Ihr könnt es euch hier holen.
(Solltet ihr wirklich tun – not sponsored, bin nur sehr begeistert.)
Doch zurück zum Thema: Widerstand.
Widerstand kann die unterschiedlichsten Formen annehmen. Und manche Menschen leben ihn jeden Tag – ob sie wollen oder nicht. Menschen wie ich, weiße Leute, die ihr Privileg oft einfach hinnehmen und es nicht weiter überdenken, machen anderen Leuten ihr Leben unnötig schwer. Das Magazin hat wunderschön ehrliche Einblicke in die kämpferischen Seelen der marginalisierten Welt eröffnet.
Und auch in mir weiter das Feuer gestärkt diese Stimmen zu unterstützen. Ich wünsche mir oft, ich könnte den Menschen, die unsichtbar sind, mehr Sichtbarkeit verschaffen. Oft gelingt es mir (meist in kleinen Momenten zum Beispiel in dem ich in Diskussionen auf der Arbeit Leute, die noch gar nicht zu Wort gekommen sind, nach ihrer Meinung frage, oder die, die Unterbrochen worden sind, nochmal bewusst auffordere ihre Gedanken bis zum Schluss zu teilen – wieso machst du das nicht auch mal?), manchmal bin ich allerdings selbst zu laut und egoistisch – versuche mich gegen die Männer im Raum durchzusetzen und vergesse dann die neben mir.
Ich befinde mich oft im Balanceakt zwischen ich will die Bühne für mich einnehmen und ich will die Bühne anderen geben. Es ist meist okay den anderen die Show zu überlassen, denn an guten Tagen trau ich mich auch selbst laut zu sein, Platz einzunehmen, selbstsicher aufzutreten und komme dadurch doch oft dazu meine Meinung zu sagen. Wobei ich mich bei letzterem oft schrecklich schlecht fühle, vor allem wenn dadurch jemand anderes nicht zu Wort kommen kann, der vielleicht auch etwas wichtiges zu sagen hat. Doch da stellt sich mir oft die Frage: aber zählt meine Stimme nicht auch? Ich bin eine nicht-binäre Frau mit “ungewöhnlichen” Vorstellungen von Liebe, aufgewachsen in einer Spätaussiedler-Familie, der ihr Leben lang die Worte fehlten, die täglich dafür kämpft die richtigen Worte zu finden, damit sie niemand mehr missversteht. Und trotzdem fühl ich mich schlecht zu viel Platz einzunehmen. (Oder vielleicht auch genau deswegen.)
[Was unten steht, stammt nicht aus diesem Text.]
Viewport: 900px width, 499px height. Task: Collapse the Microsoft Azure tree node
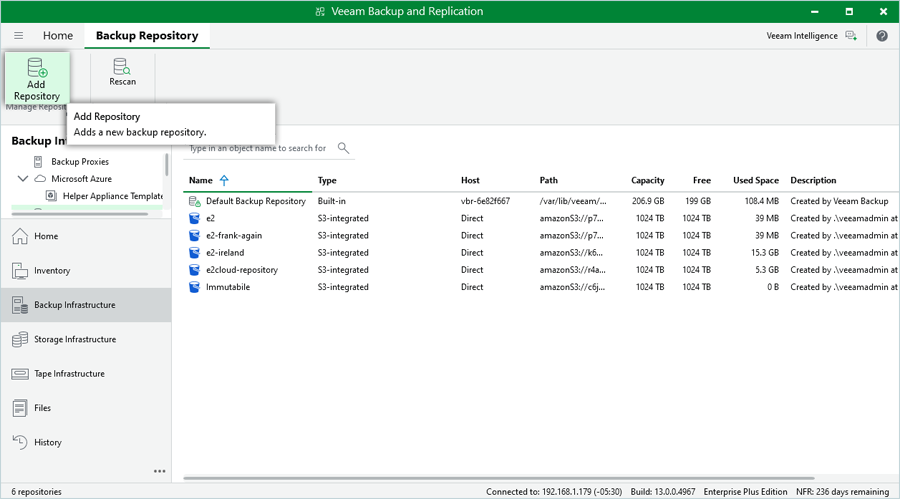(x=23, y=179)
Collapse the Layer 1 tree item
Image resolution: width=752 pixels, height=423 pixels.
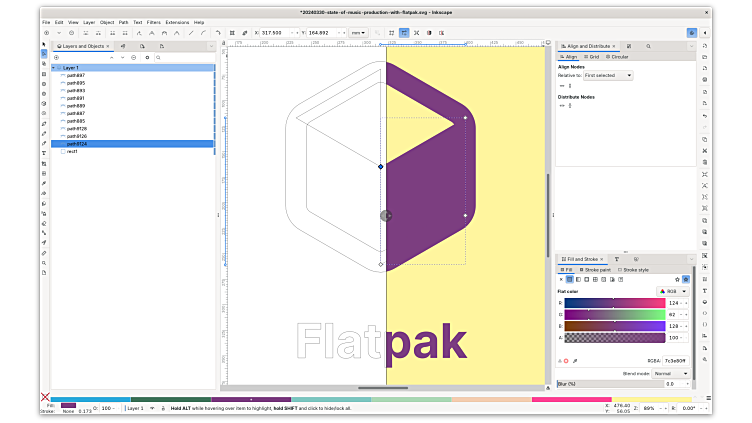pos(57,68)
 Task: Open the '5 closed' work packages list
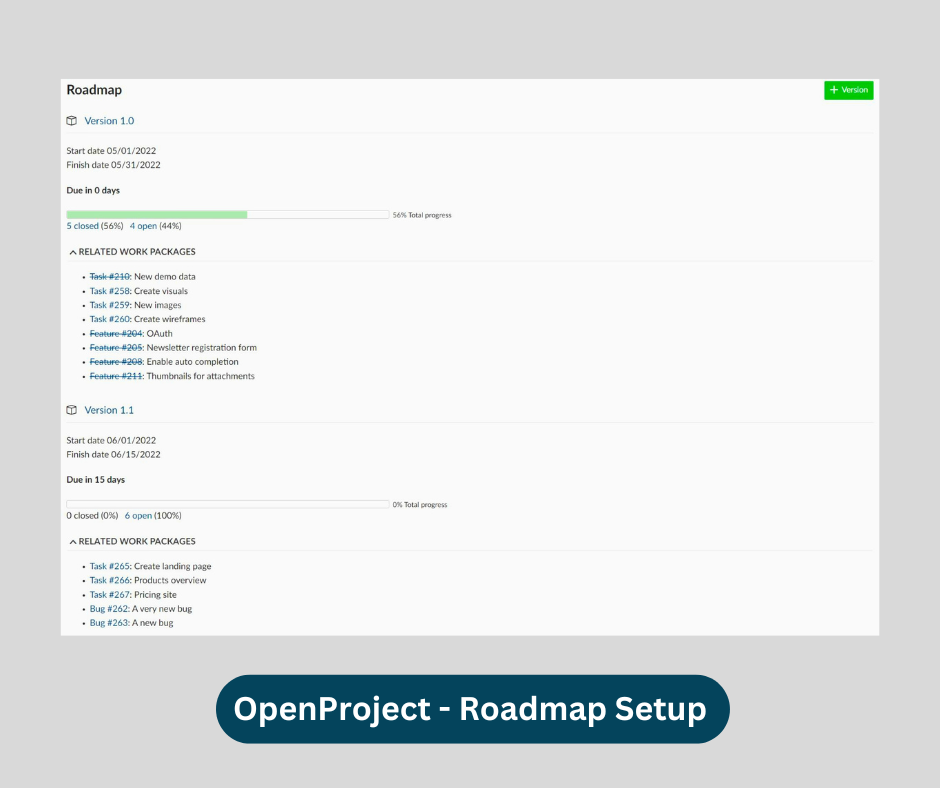pyautogui.click(x=82, y=225)
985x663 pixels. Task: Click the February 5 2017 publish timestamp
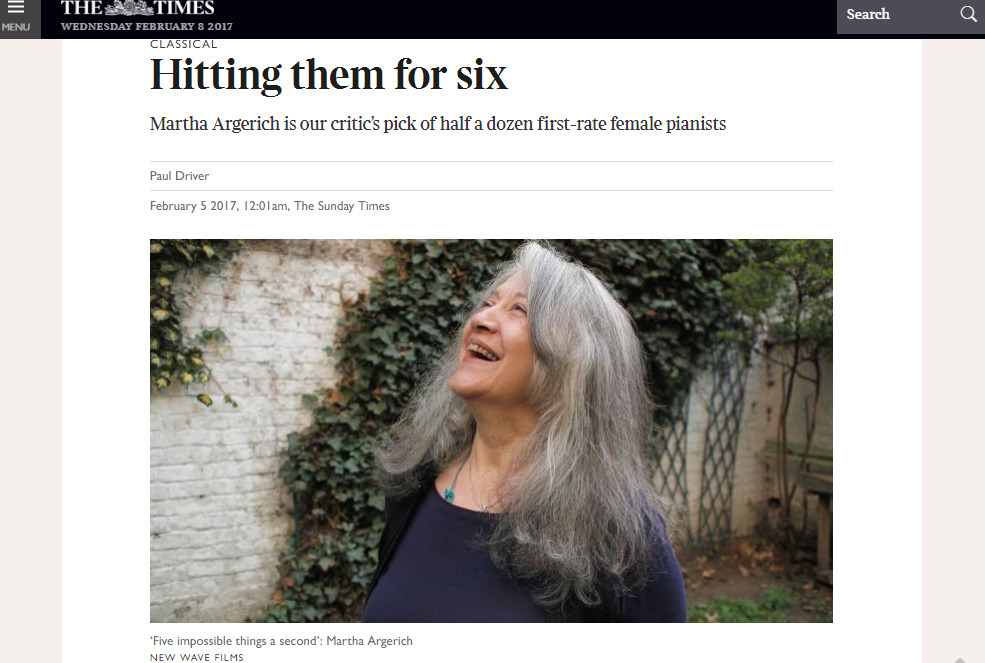point(219,206)
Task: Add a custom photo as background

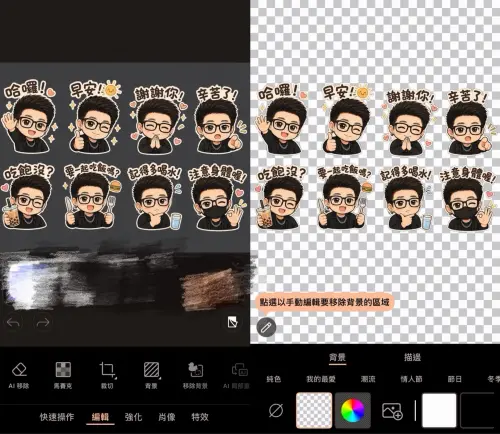Action: pyautogui.click(x=392, y=411)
Wieso nehmen sich nicht auch mal die weißen cis-Männer im Raum zurück? Warum muss ich mich, die ihr Recht auf eine Stimme im Kreis erkämpft hat, sich zurücknehmen? Warum lassen die Dudes nicht öfter allen die Bühne? Fühlen sie sich nicht schlecht so ganz allein im Rampenlicht? Wieso kommen sie sich so verdammt wichtig vor? Es wäre schön sich die Nebenrolle nicht auch noch teilen zu müssen. Für mich heißt Raum einnehmen und diesen dann teilen (!) Widerstand.
Passenderweise ist heute, der Tag an dem ich diesen Blogpost verfasse, der Feministische Kampftag. Widerstand zeigen. Frauen und FLINTA+ haben das selbe Recht wie weiße cis-Männer. Eine Schande, dass unsere Gesellschaft immer noch in ihren alten Strukturen festhängt, dass Freiheit für viele noch immer ein nur ferner Hoffnungsschimmer ist. Was hast du heute getan um jemanden Leisen eine laute Stimme zu verleihen?
Ich verleihe mir hier selbst eine Stimme. Ich fürchte mich jedes Mal, wenn ich meine Gedanken in die Welt rausposaune. Ich habe Angst vor den möglichen Konsequenzen, vor dem Hass und der Ablehnung, die mich treffen könnten. Allerdings gehöre ich zu denen, die objektiv betrachtet eh relativ sicher sind, einfach weil meine Andersheit oft mit positiven Sachen assoziiert wird und als “sexy” durchgeht. (Mal davon abgesehen, dass das auf seine eigene Weise problematisch ist, aber dazu vielleicht ein anderes mal, idk.)
Ich freu mich auf jeden Fall schon das Magazin in meiner Stadt in die freie Wildbahn zu entlassen. Auf dass mehr Leute von ihm erfahren und die gedruckten Inhalte lesen, sich damit verbinden und sich davon beeinflussen lassen, daran wachsen oder einen Moment inneren Frieden finden, wenn sie sich selbst auf den Seiten wiederfinden – so wie ich es konnte.